We could be forgiven for thinking this is universally good news. Really, it has come with a big catch. High employment means that central banks are still fretting that inflation will not come fully under control. Because they are so determined that they must not reduce interest rates until they are sure inflation is defeated, they take from the strong economy that it can endure more pain for now to make sure prices fall – without causing a recession.
This means that the more positive economic news that has come out in recent weeks, the more the price of bonds and shares have fallen.
Yet we are not unduly concerned by this short-term problem. After all, the central fear has been that interest rates can go higher for longer – which imposes pain on ordinary people that we can all well understand – without pushing down economic growth. Were this to be achieved it would be the first time in history it has. It is, in our view, far more likely that the true economic effects of high interest rates have just not yet been fully felt.
So much of the economic strength over the past two years has been caused by enormous government stimulus during and after the Covid-19 pandemic and we believe around half of the pain in the real economy has yet to feed through. Add to this the fact that consumers who saved money during the pandemic have now largely burnt through it, and the additional evidence that lending to private businesses on both sides of the Atlantic is slowing, you then see that it remains entirely possible that the rich world will enter recession in early 2024, albeit likely a mild one.
We believe that the economy will weaken significantly in the coming months. This will enable central banks to talk more openly about bringing down interest rates. This change might not be good news in many ways, but it could allow key asset classes such as bonds to rally.
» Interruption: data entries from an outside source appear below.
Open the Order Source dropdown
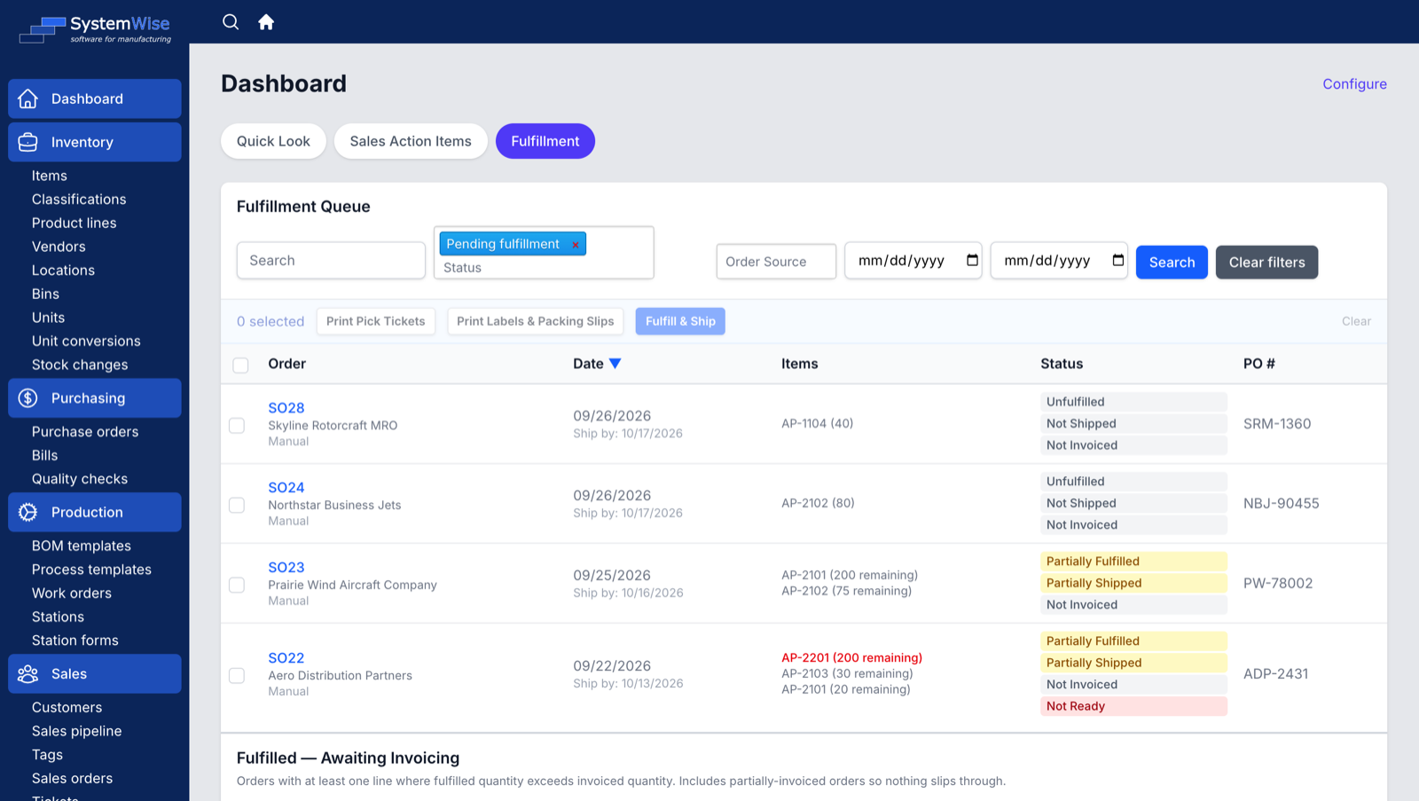 pyautogui.click(x=776, y=262)
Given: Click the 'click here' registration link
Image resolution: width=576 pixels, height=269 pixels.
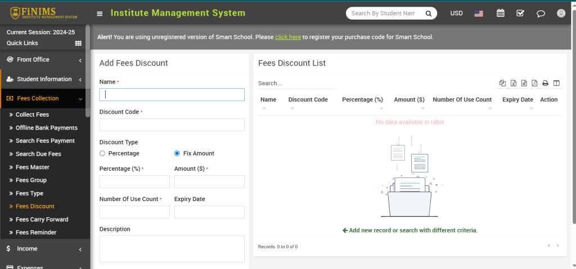Looking at the screenshot, I should (x=287, y=37).
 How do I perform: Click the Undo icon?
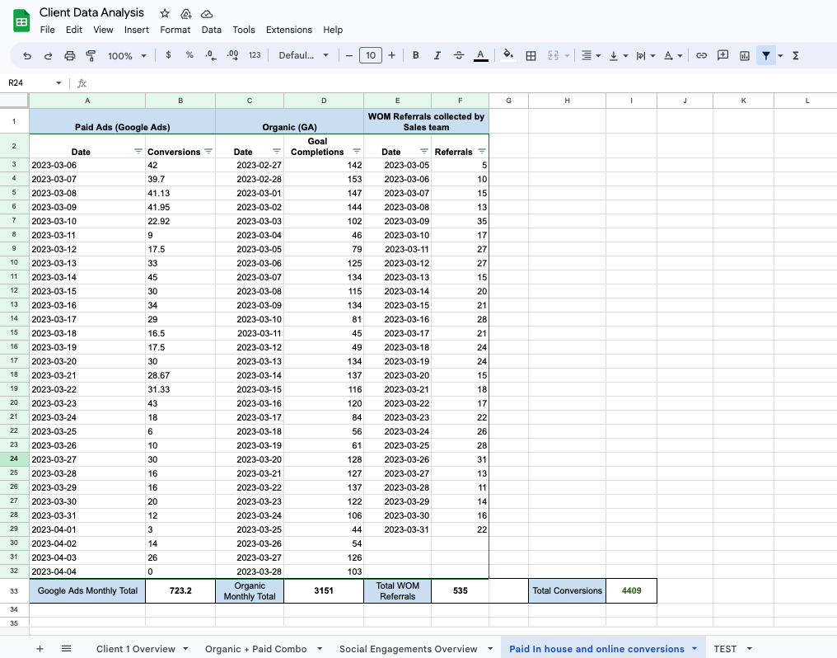click(x=27, y=55)
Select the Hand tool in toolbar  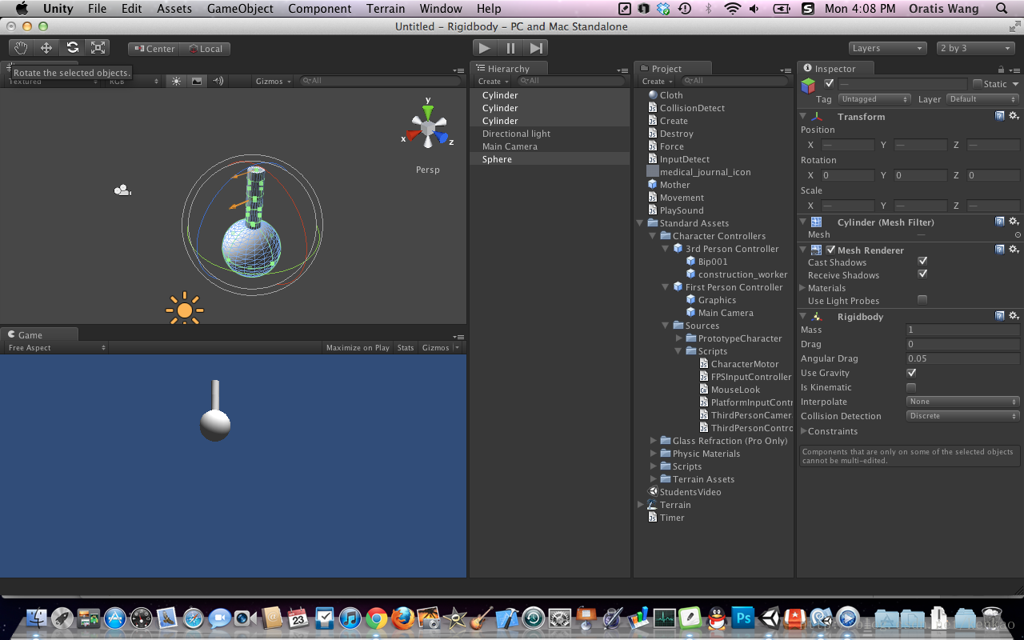coord(21,48)
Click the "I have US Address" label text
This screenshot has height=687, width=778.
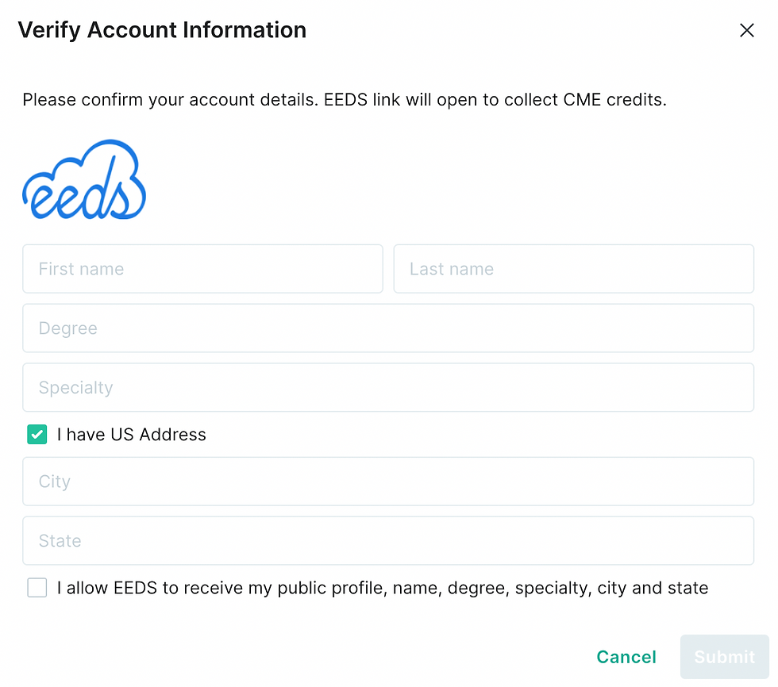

As one commentator from Capital Economics put it this week: ‘the bond bears are about to make contact with economic reality.’
It may seem perverse that this bad news could become good news for investors, but such is the odd reality of investment. Markets often recover well once a recession is underway and are at their worst in the period preceding it.
We believe our portfolios are well positioned to respond to the evolving shape of the world economy and that the higher expected returns that have been created for investors by this period of high interest rates can be harvested in the years ahead.
Staying invested through these short-term travails is ultimately what unlocks the ability to profit from what we believe will be a decade of productivity growth that is unprecedented in our lifetime. This is because we stand on the verge of a rapid technological revolution triggered by accelerated computing, artificial intelligence and green technology. In the long-term, we believe it will be the successful harnessing of this extraordinary period of human history to make returns for our investors that will define the long-term success of your portfolio, rather than short-term ups and downs of the inflation and interest rate cycle.